Europe is coming out of a remarkable midwinter heat wave that shattered thousands of temperature records across the continent.
The term “heat wave” is relative in the winter, of course, but temperature anomalies coming in 15-20+ degrees above normal are extreme no matter the season.
Thousands of daily and all-time monthly heat records have fallen in countries across Europe, with nearly a thousand of those records falling in Germany alone.
Poland’s Institute of Meteorology and Water Management (IMGW) tweeted on Sunday that the heat blanketing the country is “an unprecedented situation.”
A significant ridge of high pressure that built over Europe is the cause of the widespread warmth that’s more common of early September than early January. Ridges foster sinking air that warms up as it descends toward the surface, aiding temperatures in their rise toward record territory.
Climate change’s dark shadow looms large over yet another stretch of unprecedented warmth.

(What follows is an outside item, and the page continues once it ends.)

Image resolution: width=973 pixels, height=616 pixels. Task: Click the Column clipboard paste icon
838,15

The impacts of climate change are accelerating around the world, and the year-after-year shattering of high temperature records is a hallmark of this global crisis.
The numbers are astounding. Warsaw, Poland, recorded a high temperature Sunday of 18.9°C, which shattered January’s old all-time monthly temperature record there by a 5.1-degree margin. Warsaw’s seasonal high for the first day of the year hovers just above the freezing mark.

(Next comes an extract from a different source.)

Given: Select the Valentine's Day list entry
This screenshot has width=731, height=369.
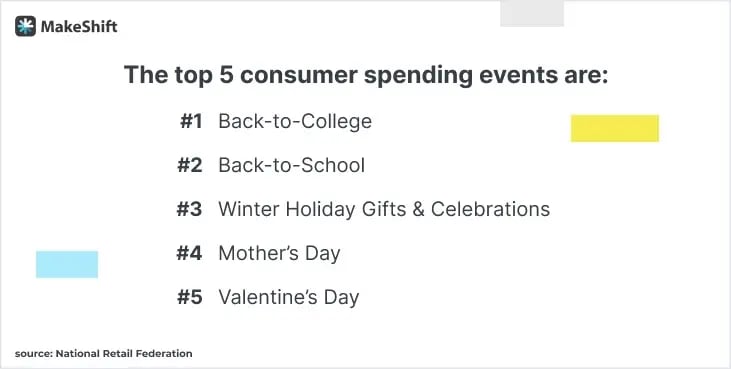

New Year’s Day saw several countries measure their warmest temperatures ever recorded during the month of January. Poland’s national high temperature hit 19.0°C. The Netherlands climbed up to a toasty 16.9°C. Belarus shattered its old record with a 16.4°C reading.
On its face, those are relatively comfortable and even enjoyable temperatures—a respite from winter’s chill. But it’s important not to lose sight of just how extreme these temperature anomalies really are.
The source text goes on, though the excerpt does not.